Task to carry out
Would you please transcribe exactly the lines from the one containing "Where should I click to: Close" through the end of the material below, and only those?

————————

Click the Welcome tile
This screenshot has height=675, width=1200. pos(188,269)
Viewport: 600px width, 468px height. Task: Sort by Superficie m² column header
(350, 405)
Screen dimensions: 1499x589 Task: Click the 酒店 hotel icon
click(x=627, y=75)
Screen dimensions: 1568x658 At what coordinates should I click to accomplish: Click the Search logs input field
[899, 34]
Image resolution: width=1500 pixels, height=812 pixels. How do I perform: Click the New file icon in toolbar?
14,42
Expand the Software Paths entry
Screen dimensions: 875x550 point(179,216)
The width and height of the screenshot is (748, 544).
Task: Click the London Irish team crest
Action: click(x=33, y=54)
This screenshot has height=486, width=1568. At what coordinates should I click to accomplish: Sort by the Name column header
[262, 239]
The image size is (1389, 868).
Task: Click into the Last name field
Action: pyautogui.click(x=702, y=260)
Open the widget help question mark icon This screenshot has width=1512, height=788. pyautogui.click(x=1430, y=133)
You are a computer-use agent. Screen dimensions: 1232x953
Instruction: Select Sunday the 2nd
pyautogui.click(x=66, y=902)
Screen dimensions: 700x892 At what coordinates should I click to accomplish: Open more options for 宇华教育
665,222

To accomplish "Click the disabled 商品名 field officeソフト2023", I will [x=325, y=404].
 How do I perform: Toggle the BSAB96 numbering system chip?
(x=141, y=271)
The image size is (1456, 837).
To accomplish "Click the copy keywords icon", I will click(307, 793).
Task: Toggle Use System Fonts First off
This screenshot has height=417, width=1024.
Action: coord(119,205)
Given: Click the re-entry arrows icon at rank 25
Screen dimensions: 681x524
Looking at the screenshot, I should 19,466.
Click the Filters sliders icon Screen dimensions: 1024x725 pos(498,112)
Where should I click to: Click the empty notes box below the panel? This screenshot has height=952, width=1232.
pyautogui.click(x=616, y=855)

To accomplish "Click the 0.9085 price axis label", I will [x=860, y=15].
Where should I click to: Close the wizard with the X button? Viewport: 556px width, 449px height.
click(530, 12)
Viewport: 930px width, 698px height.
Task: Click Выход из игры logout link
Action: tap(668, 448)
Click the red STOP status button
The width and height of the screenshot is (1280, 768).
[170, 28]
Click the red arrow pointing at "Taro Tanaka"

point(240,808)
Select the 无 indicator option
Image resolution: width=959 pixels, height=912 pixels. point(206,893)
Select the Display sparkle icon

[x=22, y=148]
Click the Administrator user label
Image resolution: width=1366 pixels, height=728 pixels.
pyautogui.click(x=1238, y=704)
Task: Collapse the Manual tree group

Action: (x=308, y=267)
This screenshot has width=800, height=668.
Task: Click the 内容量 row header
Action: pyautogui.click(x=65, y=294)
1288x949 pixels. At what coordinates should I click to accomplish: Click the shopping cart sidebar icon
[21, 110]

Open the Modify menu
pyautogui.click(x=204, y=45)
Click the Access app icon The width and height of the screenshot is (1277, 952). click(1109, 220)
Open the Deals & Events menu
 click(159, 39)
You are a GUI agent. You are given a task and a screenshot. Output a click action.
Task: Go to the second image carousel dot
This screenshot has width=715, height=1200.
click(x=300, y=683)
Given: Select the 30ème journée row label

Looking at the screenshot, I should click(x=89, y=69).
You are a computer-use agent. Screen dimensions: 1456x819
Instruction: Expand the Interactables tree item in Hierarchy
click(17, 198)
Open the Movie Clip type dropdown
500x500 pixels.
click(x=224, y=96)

————————

Your solution
Where should I click to: Close the wizard with the X button? Viewport: 556px width, 449px height.
click(530, 12)
Viewport: 930px width, 698px height.
Task: Click Выход из игры logout link
Action: tap(668, 448)
Click the red STOP status button
The width and height of the screenshot is (1280, 768).
[170, 28]
Click the red arrow pointing at "Taro Tanaka"

point(240,808)
Select the 无 indicator option
Image resolution: width=959 pixels, height=912 pixels. point(206,893)
Select the Display sparkle icon

[x=22, y=148]
Click the Administrator user label
Image resolution: width=1366 pixels, height=728 pixels.
pyautogui.click(x=1238, y=704)
Task: Collapse the Manual tree group

Action: (x=308, y=267)
This screenshot has width=800, height=668.
Task: Click the 内容量 row header
Action: pyautogui.click(x=65, y=294)
1288x949 pixels. At what coordinates should I click to accomplish: Click the shopping cart sidebar icon
[21, 110]

Open the Modify menu
pyautogui.click(x=204, y=45)
Click the Access app icon The width and height of the screenshot is (1277, 952). click(1109, 220)
Open the Deals & Events menu
 click(159, 39)
You are a GUI agent. You are given a task and a screenshot. Output a click action.
Task: Go to the second image carousel dot
This screenshot has width=715, height=1200.
click(x=300, y=683)
Given: Select the 30ème journée row label

Looking at the screenshot, I should click(x=89, y=69).
You are a computer-use agent. Screen dimensions: 1456x819
Instruction: Expand the Interactables tree item in Hierarchy
click(17, 198)
Open the Movie Clip type dropdown
500x500 pixels.
click(x=224, y=96)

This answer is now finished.